The protocol's efficacy was demonstrated by excellent functional outcomes (mean HHS: 90.35, mean Merle d'Aubigné: 17.21) and a 100% union rate. A central and novel finding is the successful management of delayed cases (> 3 weeks post‐injury), challenging the mandate for early surgery, often necessitated by concomitant polytrauma. The strategy prioritizes physeal preservation through careful implant placement and planned their removal at one year, resulting in no growth disturbances.
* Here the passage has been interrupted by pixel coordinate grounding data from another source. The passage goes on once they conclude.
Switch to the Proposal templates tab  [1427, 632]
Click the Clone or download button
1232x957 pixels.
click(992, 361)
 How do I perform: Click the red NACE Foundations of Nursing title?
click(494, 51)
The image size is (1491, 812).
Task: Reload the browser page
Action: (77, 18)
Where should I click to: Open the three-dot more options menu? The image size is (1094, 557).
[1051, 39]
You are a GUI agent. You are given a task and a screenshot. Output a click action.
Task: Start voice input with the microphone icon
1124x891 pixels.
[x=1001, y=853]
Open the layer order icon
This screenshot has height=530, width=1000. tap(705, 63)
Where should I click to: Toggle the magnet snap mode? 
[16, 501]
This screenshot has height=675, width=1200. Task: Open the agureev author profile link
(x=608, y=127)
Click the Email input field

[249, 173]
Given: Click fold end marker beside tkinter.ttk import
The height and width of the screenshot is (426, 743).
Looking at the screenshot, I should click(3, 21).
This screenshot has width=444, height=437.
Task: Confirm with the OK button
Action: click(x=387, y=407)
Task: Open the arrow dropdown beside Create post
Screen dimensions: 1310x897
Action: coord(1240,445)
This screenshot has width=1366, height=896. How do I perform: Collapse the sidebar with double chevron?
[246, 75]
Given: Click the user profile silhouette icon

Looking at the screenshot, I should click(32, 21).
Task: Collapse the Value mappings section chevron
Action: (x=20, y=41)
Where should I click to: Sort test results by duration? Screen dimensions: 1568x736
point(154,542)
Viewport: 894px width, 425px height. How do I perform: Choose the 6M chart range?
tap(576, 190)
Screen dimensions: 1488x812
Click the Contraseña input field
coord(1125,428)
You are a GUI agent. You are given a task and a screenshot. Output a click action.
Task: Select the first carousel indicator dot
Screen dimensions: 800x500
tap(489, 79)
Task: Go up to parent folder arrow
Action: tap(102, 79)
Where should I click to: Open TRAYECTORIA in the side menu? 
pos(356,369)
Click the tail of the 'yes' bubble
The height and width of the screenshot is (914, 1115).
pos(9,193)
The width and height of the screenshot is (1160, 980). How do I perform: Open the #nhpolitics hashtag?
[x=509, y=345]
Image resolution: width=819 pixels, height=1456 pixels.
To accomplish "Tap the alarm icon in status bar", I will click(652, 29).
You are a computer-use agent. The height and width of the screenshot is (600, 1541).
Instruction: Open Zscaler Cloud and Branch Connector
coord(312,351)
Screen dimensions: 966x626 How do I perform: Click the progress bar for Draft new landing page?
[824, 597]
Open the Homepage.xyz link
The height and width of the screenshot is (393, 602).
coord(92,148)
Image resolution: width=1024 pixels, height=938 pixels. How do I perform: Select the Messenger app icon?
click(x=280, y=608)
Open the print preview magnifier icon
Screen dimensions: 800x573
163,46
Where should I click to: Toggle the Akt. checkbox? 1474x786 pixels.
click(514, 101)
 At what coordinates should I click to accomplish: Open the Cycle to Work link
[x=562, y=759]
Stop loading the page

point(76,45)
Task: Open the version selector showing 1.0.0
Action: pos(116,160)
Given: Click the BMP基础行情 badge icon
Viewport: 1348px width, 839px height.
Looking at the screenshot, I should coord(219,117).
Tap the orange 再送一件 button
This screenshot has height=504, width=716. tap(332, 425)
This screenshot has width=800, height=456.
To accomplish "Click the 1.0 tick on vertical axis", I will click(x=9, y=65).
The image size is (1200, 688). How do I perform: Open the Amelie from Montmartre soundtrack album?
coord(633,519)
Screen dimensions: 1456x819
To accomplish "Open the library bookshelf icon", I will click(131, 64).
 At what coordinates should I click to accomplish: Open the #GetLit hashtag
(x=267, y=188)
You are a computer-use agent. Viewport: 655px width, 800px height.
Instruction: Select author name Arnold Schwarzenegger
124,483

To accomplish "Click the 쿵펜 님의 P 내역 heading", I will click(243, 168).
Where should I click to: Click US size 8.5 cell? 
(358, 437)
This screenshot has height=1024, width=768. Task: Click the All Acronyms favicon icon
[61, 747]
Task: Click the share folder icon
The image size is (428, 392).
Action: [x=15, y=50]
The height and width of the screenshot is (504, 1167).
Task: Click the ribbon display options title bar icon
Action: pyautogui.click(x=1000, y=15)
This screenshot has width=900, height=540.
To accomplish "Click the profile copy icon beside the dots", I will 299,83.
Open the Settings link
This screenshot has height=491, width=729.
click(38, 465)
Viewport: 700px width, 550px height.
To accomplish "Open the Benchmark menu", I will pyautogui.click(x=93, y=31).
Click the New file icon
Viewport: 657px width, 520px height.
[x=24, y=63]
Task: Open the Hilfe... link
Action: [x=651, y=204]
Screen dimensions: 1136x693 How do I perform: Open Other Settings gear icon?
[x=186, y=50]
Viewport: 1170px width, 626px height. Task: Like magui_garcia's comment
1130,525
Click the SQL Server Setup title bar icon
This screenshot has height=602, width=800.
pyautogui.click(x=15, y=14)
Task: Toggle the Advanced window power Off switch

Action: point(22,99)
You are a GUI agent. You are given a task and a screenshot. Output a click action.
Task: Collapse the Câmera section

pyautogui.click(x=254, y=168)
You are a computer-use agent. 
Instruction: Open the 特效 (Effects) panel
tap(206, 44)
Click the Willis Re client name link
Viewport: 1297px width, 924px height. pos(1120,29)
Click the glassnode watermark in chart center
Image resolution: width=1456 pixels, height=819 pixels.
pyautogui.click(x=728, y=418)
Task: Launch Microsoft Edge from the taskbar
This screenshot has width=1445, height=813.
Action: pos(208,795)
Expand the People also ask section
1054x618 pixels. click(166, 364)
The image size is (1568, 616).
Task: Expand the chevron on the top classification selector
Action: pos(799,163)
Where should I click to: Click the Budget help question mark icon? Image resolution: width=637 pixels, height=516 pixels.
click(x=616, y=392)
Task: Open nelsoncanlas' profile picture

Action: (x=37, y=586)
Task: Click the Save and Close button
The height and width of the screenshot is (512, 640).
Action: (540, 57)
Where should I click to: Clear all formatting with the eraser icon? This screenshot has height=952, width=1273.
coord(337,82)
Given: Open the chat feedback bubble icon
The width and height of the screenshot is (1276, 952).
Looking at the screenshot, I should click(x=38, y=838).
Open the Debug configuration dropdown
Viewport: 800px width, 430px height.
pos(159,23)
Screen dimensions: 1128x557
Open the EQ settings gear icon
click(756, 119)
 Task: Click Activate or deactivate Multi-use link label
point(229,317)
This approach proves that anatomical restoration and good results are achievable even in delayed presentations when performed by an experienced team.
Study Limitations
4.8
The main limitations are the retrospective, single‐center design, limited follow‐up, and absence of a control group, all of which are potential sources of bias. However, given the rarity of these injuries, the objective was not to compare different treatment approaches but rather to present our cases, outline our management strategy, and demonstrate that even patients with delayed surgical intervention can achieve satisfactory outcomes. Additionally, our surgical team was composed of a main surgeon, with a consistent group of assistant surgeons. We acknowledge that having a single main surgeon may introduce a potential bias in the consistency of surgical decision‐making, particularly regarding the choice of approach. While we sought to contextualize our findings within the existing literature, a direct comparison was limited by a scarcity of published data with a large number of cases managed using similar methodology. Future multi‐center studies with larger patient cohorts and extended follow‐up are needed to validate these findings and enable a direct comparison of clinical outcomes between early and delayed operative management.
Conclusions
5
Acetabular fractures in children are rare and typically result from high‐energy trauma. Treatment should focus on achieving optimal postoperative outcomes, with an emphasis on anatomical reduction, even in cases of delayed presentation. The findings of this study indicate that, in specialized medical centers with experienced surgical teams, patients undergoing delayed surgical management can still achieve anatomical reduction and satisfactory clinical outcomes.
Author Contributions
Conceptualization: Guy Romeo Kenmegne and Shicai Fan. Data curation: Guy Romeo Kenmegne, Yuqing Wang, Wentong Zhao, and Rui Zeng. Formal analysis: Ziming Zhang, Yuqing Wang, Wentong Zhao, Jiafu Miu, and Yilan Liao. Methodology: Guy Romeo Kenmegne, Rui Zeng, Gang Ma, Sheqiang Chen, and Qiyan Zhou. Validation: Kai Zeng. Investigation: Guy Romeo Kenmegne. Writing original draft preparation: Guy Romeo Kenmegne. Visualization: Sheqiang Chen and Qiyan Zhou. Supervision: Shicai Fan. All authors reviewed the final version of the manuscript.
Funding
This work was supported by the National Key Research and Development Program of China (2022YFC2504303), the Guangzhou Clinical High‐tech and Major Technology Projects (2024PL‐GX11), and the National Natural Science Foundation of China (82072411).
Ethics Statement
This study was approved by the Ethical Committee of the hospital (no. 202104008), date 2021‐04‐30 and performed in accordance with the 1964 Helsinki Declaration and its later amendments or comparable ethical standards.
Consent
Written informed consent was obtained from all participating patients' legal guardians, with specific authorization for both study participation and the use of radiographic/clinical images in scientific publications.
Conflicts of Interest
The authors declare no conflicts of interest.